Q. We installed a copper roof on our dome home, about 20 years ago. Except on a spot where wall boarders urinated on it, it has not turned green. It has the color of an old penny. Aside from aesthetics, is there any advantage in turning it green?

Cliff Skelton
- Mount Vernon, Washington

September 26, 2008

A. Probably local climate is too dry and relative humidity is low(under 40% )-in that case formation of natural patina is much longer. Hope it helps and good luck!

Goran Budija
- Cerovski vrh Croatia

September 30, 2008

A. Cliff,
As you know, the Washington State climate is far from dry, so low humidity does not apply here. If my geography is correct, Mount Vernon is close to Similk Beach, so the air should contain an adequate amount of salt. You may want to look up the roofing material specs, or contact the mfgr. to see if there was protective coating applied to the copper. Taking in consideration of the locale, the roof should have turned a greenish color by now.

Mark Baker
Process Engineer - Syracuse, New York

October 1, 2008

Mark...I'm not so sure high humidity/ocean proximity will cause green corrosion products on copper.

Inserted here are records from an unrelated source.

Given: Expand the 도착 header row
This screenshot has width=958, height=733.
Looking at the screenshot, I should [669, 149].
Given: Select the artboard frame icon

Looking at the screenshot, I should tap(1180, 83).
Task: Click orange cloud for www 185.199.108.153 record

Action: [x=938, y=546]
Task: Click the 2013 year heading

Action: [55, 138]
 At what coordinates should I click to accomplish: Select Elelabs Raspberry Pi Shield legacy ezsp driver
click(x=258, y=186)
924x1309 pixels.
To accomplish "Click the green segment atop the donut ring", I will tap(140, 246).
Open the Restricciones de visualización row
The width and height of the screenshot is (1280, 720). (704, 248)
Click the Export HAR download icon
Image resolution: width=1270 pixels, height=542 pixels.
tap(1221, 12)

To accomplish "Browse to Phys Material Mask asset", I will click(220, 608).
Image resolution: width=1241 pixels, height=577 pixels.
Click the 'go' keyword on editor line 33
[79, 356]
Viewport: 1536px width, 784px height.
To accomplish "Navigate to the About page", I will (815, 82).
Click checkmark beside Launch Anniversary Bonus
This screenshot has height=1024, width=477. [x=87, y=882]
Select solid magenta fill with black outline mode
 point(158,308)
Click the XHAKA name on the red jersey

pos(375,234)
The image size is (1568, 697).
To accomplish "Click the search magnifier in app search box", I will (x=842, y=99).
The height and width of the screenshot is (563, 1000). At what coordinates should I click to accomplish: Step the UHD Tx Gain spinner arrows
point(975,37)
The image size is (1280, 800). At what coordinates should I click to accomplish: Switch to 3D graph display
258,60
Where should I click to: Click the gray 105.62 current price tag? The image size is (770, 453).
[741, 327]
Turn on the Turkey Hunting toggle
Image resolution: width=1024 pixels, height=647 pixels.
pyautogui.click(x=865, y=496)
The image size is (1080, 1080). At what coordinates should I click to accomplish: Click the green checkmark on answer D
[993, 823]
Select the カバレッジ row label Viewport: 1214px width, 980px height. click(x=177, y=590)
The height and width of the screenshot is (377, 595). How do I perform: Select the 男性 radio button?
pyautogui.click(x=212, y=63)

I know of condominiums right on the beach at Hilton Head Island which have copper clad Mansard roofs, and are at least thirty years old. They are 95% chocolate brown with only a few green streaks.

jeffrey holmes
Jeffrey Holmes, CEF
Spartanburg, South Carolina

"The Colouring, Bronzing and Patination of Metals"
by Hughes & Rowe
from Abe Books
or Amazon
[affil links]

October 1, 2008

A. The USEPA put a copper roof on a new building a few years back and is less than one block from the Pensacola Bay and less than 1 mile from the Gulf of Mexico. In about one year, the roof turned a nice chocolate brown color except for the areas where they soldered it and got excess flux on the roof.
Most of the roofs at UWF turned a green (built about 1964).
I think that it has more to do with the alloy of copper than anything else.
Check with the original metal MFG.

James Watts
- Navarre, Florida

October 25, 2008

A. I remember watching a documentary on copper, copper will turn brown for 20 -100 years. At which case the green color will start to appear as the patina ages and starts to increase the copper.

There are commercial products that can speed up this process and create a natural patina within minutes.

Memento Mori
- Silver Spring, Maryland, USA

October , 2008

thumbs up signHi, Memento. Thanks for that theory; it sounds feasible to me because there is an awful lot of old green stuff out there.

hoboken  carousel_bldg


Ted Mooney, finishing.com
Ted Mooney, P.E.
Striving to live Aloha
finishing.com - Pine Beach, New Jersey

November 15, 2008

A. Well, to create a nice Patina-Layer it needs more then just chloride.....what you can try to do is: Make a 10% Ammonium sulphate solution, apply on the your roof (consider pre-treatment) and let it dry on air and observe what will happen.

Dominik Michalek
- Mexico City, Mexico

Strange oxidation of copper

September 25, 2015

Q. A copper roof that was pre-finished in a dilute solution of sulfurated potash is quickly changing color. When it was installed on the roof it was almost black in color. Two years later it has begun to rapidly turn a tan to rust color (within a couple months). I am noticing this same change in oxidation on other copper roofs in the area. I haven't noticed this in our area before this summer. It has even occurred on copper roofs that were not pre-finished - so no other chemicals introduced. We have had quite a bit of smoke this summer from fires on the West Coast as well as higher than average rainfall. The areas of roof that are lower pitch and hold more water seem to be turning more quickly. Could more acidic rain cause this? Any other ideas? I'm very thankful for any input!

Alice Stannard
sheet metal finisher - Park City, Utah

October 8, 2015

A. Liver of sulfur reacts with the copper to form a sulfide. This is vulnerable to air oxidation.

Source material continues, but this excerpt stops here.